- Requirement:
Reproduce every one of the lines below word for word, changing nothing.

[Excerpt from a dataset]
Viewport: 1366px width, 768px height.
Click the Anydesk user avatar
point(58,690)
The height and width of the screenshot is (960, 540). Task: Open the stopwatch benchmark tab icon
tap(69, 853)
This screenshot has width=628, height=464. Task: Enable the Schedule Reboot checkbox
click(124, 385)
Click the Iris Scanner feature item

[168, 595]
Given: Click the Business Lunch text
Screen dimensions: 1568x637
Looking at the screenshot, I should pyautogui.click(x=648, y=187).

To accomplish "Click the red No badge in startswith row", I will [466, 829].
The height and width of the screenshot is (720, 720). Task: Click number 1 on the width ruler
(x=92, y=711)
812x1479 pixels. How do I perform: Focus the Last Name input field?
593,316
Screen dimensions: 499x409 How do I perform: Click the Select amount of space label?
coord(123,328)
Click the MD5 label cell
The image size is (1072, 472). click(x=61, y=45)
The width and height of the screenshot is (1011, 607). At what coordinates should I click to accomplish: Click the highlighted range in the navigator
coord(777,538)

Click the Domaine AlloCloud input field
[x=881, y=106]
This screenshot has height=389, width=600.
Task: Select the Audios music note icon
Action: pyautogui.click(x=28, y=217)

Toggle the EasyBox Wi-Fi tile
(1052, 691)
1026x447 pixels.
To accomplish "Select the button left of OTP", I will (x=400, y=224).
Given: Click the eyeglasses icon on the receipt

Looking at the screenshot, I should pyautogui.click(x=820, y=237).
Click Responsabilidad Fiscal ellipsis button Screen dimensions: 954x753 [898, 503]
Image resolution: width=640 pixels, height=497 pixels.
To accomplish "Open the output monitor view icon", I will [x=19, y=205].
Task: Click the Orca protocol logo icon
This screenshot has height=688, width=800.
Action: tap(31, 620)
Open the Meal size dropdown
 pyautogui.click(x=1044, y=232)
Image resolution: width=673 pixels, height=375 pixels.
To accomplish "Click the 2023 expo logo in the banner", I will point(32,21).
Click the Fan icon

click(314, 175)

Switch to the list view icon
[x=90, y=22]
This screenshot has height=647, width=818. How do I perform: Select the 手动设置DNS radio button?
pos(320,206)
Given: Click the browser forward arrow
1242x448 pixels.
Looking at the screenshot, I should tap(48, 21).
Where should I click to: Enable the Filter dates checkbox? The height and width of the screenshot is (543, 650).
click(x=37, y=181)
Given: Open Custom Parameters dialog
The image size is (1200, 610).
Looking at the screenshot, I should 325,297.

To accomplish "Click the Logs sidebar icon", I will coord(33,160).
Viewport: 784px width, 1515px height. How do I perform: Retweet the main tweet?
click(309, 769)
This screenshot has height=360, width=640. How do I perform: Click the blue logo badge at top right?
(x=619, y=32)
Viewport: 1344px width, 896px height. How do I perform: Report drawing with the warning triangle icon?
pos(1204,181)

- Finished task:
Viewport: 1366px width, 768px height.
Click the Anydesk user avatar
point(58,690)
The height and width of the screenshot is (960, 540). Task: Open the stopwatch benchmark tab icon
tap(69, 853)
This screenshot has width=628, height=464. Task: Enable the Schedule Reboot checkbox
click(124, 385)
Click the Iris Scanner feature item

[168, 595]
Given: Click the Business Lunch text
Screen dimensions: 1568x637
Looking at the screenshot, I should pyautogui.click(x=648, y=187).

To accomplish "Click the red No badge in startswith row", I will [466, 829].
The height and width of the screenshot is (720, 720). Task: Click number 1 on the width ruler
(x=92, y=711)
812x1479 pixels. How do I perform: Focus the Last Name input field?
593,316
Screen dimensions: 499x409 How do I perform: Click the Select amount of space label?
coord(123,328)
Click the MD5 label cell
The image size is (1072, 472). click(x=61, y=45)
The width and height of the screenshot is (1011, 607). At what coordinates should I click to accomplish: Click the highlighted range in the navigator
coord(777,538)

Click the Domaine AlloCloud input field
[x=881, y=106]
This screenshot has height=389, width=600.
Task: Select the Audios music note icon
Action: pyautogui.click(x=28, y=217)

Toggle the EasyBox Wi-Fi tile
(1052, 691)
1026x447 pixels.
To accomplish "Select the button left of OTP", I will (x=400, y=224).
Given: Click the eyeglasses icon on the receipt

Looking at the screenshot, I should pyautogui.click(x=820, y=237).
Click Responsabilidad Fiscal ellipsis button Screen dimensions: 954x753 [898, 503]
Image resolution: width=640 pixels, height=497 pixels.
To accomplish "Open the output monitor view icon", I will [x=19, y=205].
Task: Click the Orca protocol logo icon
This screenshot has height=688, width=800.
Action: tap(31, 620)
Open the Meal size dropdown
 pyautogui.click(x=1044, y=232)
Image resolution: width=673 pixels, height=375 pixels.
To accomplish "Click the 2023 expo logo in the banner", I will point(32,21).
Click the Fan icon

click(314, 175)

Switch to the list view icon
[x=90, y=22]
This screenshot has height=647, width=818. How do I perform: Select the 手动设置DNS radio button?
pos(320,206)
Given: Click the browser forward arrow
1242x448 pixels.
Looking at the screenshot, I should tap(48, 21).
Where should I click to: Enable the Filter dates checkbox? The height and width of the screenshot is (543, 650).
click(x=37, y=181)
Given: Open Custom Parameters dialog
The image size is (1200, 610).
Looking at the screenshot, I should 325,297.

To accomplish "Click the Logs sidebar icon", I will coord(33,160).
Viewport: 784px width, 1515px height. How do I perform: Retweet the main tweet?
click(309, 769)
This screenshot has height=360, width=640. How do I perform: Click the blue logo badge at top right?
(x=619, y=32)
Viewport: 1344px width, 896px height. How do I perform: Report drawing with the warning triangle icon?
pos(1204,181)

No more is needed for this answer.